American conservationist

Cora Alta Ray Corniea (1889–1958) was an American conservationist best known for her role in preserving the Cedar Bog at what is now known as the Cedar Creek Ecosystem Science Reserve in Minnesota. Corniea was referred to as "The Bird Woman of Cedar Bog."

== Personal life ==
Born on October 10, 1889, in Albany, Missouri as Cora Alta Ray, Corniea cited her maternal grandparents, Samuel and Nancy Mize, and her paternal grandparents, Andrew and Rebecca Ray, for instilling her love of nature. Corneia lived in Kansas from 1900 to 1905, and moved to Minnesota in 1913. She married Dr. Albert Corniea on February 3, 1917, and they lived in Minneapolis for 35 years. Corniea died in Minneapolis on July 20, 1958. She was buried in Lakewood Cemetery.

== Work and legacy ==
Corniea was a charter member of the Minnesota's Natural History Society. When recruiting new members, Corniea was well known for her "persistence" decades before Sen. Mitch McConnell's calling out of Sen. Elizabeth Warren's persistence became a feminist meme. While Corniea's involvement in the Natural History Society lasted for decades, it was her foundational role in preserving the Cedar bog: "If only one person could be held responsible for beginning the crusade to save the Cedar Bog, that individual would be Cora Corniea". During the 1930s, 1940s, and 1950s, Corniea actively acquired, or pursued donations, of land from local farmers.
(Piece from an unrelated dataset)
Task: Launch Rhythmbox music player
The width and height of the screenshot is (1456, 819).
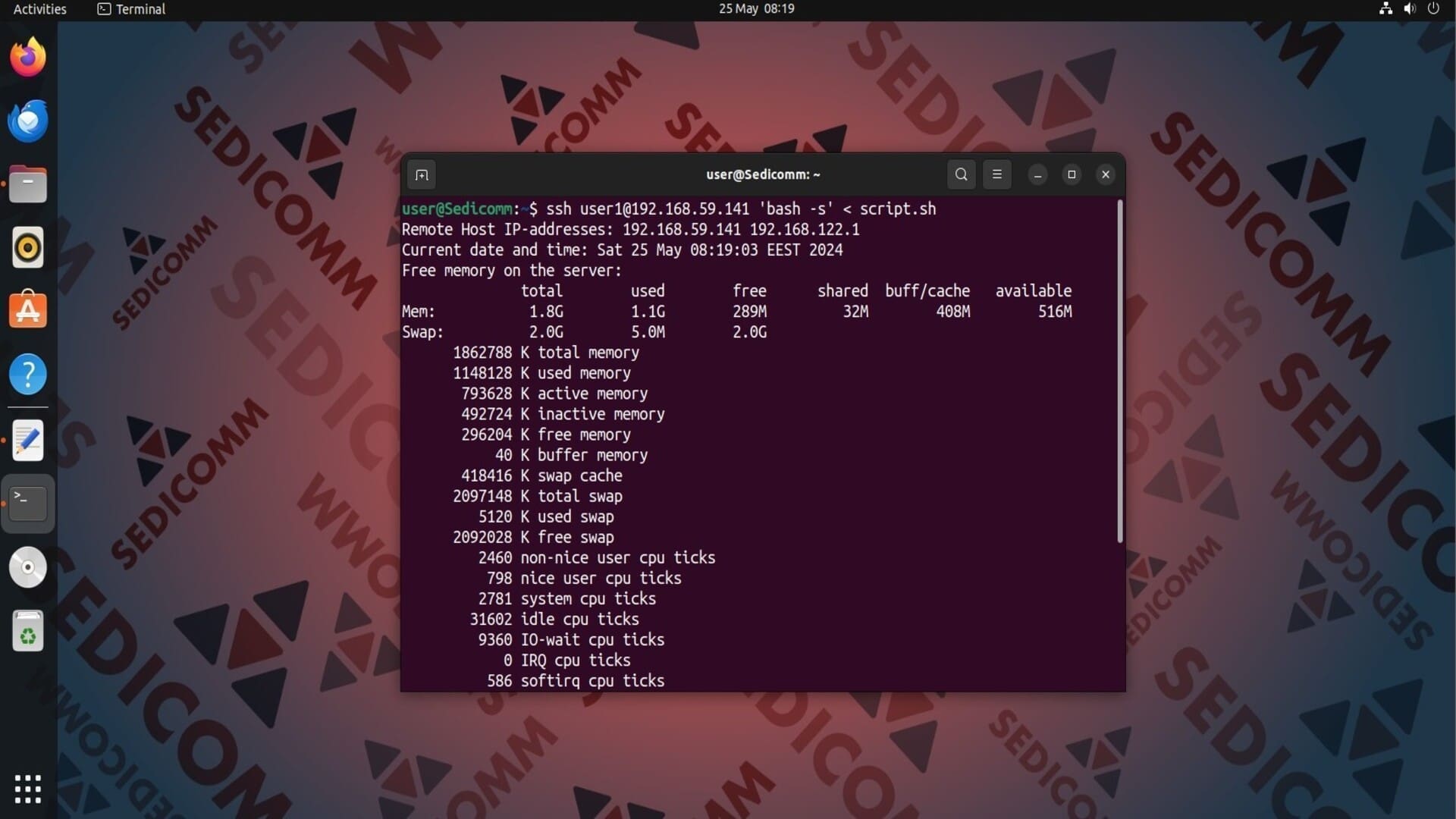Action: click(28, 248)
Meanwhile, she advocated for the creation of public ownership and stewardship of the preserve for this critical environmental habitat in Minnesota, encompassing oak savannah, deciduous forest and coniferous forest. In 1940, the Cedar Creek Reserve was established. It was declared a National Natural Landmark by the National Park Service in 1975. It has become a key location for long term ecological studies.